Pelosi says she will send impeachment articles once McConnell discloses Senate rules
House Speaker Nancy Pelosi said Thursday that she will send articles of impeachment to the Senate “soon,” but still wants to see definitive details from the Senate on how it will conduct the trial.
“Under the Senate rules of 1986, what is allowed for the presentation from the House is one person to speak,” Pelosi told reporters. “So are those the terms? Is that what we should be ready for? Or is there something else that they have in mind?
“All we want to know is, what are the rules? It doesn’t have to mean that we agree to the rules or we have to like the rules. We just want to know what they are,” Pelosi, D-Calif., said.
The Democratic leader’s comment signaled a possible small movement forward in her ongoing standoff with Senate Majority Leader Mitch McConnell, R-Ky. She also indicated that she might be ready to send articles to the Senate in the near future.
“I’m not holding them indefinitely. I’ll send them over when I’m ready. That will probably be soon,” she said.
McConnell, meanwhile, told Senate Republicans Thursday that he expected Pelosi to send over the articles of impeachment as soon as Friday, Politico reported.
Pelosi’s comments may be an attempt to undermine McConnell’s complaint that the speaker of the House is trying to dictate to the Senate how its trial will go.
“Their turn is over. They’ve done enough damage. It’s the Senate’s turn now to render sober judgment,” McConnell said in a speech last week on the Senate floor.

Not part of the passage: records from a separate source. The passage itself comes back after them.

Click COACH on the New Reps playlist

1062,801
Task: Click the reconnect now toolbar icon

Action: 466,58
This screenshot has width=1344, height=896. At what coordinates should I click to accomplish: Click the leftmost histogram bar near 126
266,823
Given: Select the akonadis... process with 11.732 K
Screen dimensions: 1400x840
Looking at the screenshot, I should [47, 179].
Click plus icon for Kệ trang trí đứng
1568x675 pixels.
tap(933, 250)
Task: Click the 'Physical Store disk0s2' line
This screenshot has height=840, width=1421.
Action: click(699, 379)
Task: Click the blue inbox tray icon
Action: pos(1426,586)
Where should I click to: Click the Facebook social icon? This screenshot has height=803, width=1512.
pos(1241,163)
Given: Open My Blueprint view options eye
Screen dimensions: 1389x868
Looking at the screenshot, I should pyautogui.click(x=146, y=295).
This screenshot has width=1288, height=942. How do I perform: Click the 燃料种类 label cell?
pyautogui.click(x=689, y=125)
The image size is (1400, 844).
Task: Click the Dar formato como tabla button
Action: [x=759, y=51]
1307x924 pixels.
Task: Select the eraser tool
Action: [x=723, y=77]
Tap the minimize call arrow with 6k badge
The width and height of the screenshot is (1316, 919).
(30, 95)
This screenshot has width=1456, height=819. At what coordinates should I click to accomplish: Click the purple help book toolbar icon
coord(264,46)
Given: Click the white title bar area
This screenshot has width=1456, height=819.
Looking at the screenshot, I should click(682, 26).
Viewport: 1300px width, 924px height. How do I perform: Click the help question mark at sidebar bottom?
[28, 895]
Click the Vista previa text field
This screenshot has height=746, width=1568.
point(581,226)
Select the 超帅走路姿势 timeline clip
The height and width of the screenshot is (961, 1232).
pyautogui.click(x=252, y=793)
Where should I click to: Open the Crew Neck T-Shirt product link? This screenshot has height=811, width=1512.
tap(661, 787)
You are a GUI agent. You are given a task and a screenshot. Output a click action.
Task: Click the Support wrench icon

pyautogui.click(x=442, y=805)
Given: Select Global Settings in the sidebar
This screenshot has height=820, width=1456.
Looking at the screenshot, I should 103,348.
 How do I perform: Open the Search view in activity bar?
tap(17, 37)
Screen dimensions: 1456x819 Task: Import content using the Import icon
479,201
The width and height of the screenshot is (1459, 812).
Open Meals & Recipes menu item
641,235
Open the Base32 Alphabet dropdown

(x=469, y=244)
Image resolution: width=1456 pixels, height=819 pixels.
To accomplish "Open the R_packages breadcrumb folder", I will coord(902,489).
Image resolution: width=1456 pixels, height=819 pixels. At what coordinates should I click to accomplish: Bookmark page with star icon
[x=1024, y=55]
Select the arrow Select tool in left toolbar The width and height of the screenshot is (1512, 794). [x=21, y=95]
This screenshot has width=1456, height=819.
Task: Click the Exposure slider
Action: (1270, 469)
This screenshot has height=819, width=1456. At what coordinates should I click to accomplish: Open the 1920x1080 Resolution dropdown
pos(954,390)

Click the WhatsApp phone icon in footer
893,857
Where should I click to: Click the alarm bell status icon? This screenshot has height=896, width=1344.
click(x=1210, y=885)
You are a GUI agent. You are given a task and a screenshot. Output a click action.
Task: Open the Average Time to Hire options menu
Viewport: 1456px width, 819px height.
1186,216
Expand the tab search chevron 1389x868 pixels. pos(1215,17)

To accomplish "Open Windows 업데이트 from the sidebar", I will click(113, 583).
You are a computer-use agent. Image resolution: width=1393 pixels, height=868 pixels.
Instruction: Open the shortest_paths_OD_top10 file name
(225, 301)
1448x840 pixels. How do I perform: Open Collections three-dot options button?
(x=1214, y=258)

Pelosi withheld sending the articles of impeachment to the Senate after the House voted to impeach President Trump on Dec. 19, saying she wanted assurances from the Republican leader that he would agree to have witnesses in the Senate trial.
McConnell has been noncommittal about witnesses and said Tuesday that he has enough votes from his 53-member Republican majority to start a trial without resolving that question beforehand.
A McConnell spokesman said there is no mystery about how the Senate trial will be run under Republican rules, because McConnell has consistently said he wants to have a process based on the 1999 Senate impeachment trial of President Bill Clinton. In that trial, the House had 24 hours over three days to make its case but could not introduce any new evidence, and the White House had 24 hours to respond. Senators then had 16 hours, or two days, to ask questions, in writing and submitted to U.S. Chief Justice William Rehnquist, the presiding officer at the time. More than one House manager was allowed to speak for the prosecution.
For Pelosi, mere assurances from McConnell are unlikely to be enough. But if McConnell were to provide clear written guidance of what rules he plans to have his Republican senators approve, Pelosi’s comments on Thursday indicate that might be enough to end the stalemate.
If Pelosi does relent, it would come on the heels of growing impatience even among Democratic lawmakers that she end her holdout, as the Senate trial looks increasingly likely to disrupt the ability of leading Democratic presidential candidates to campaign in Iowa ahead of the Feb. 3 caucuses.
A number of Senate Democrats told Politico on Wednesday that they believed Pelosi should send the articles to the Senate. “I respect the fact that she is concerned about the fact about whether or not there will be a fair trial. But I do think it is time to get on with it,” Sen. Chris Coons, D-Del., said.
Some of those same lawmakers, most prominently Sen. Dianne Feinstein, D-Calif., on Thursday morning walked back their comments pressuring Pelosi to move.
Nonetheless, it gave Republicans fodder with which to hit Pelosi.
“Lawmakers in Speaker Pelosi’s own party have no idea what she’s doing,” said House Minority Leader Kevin McCarthy, R-Calif.
Whenever Pelosi does decide to send the articles of impeachment to the Senate, the full House will have to hold another vote to do so, in order to approve the House managers who will prosecute the case in the Senate, to authorize funding for the costs of the trial and to formally transmit the articles to the Senate, a Pelosi aide said.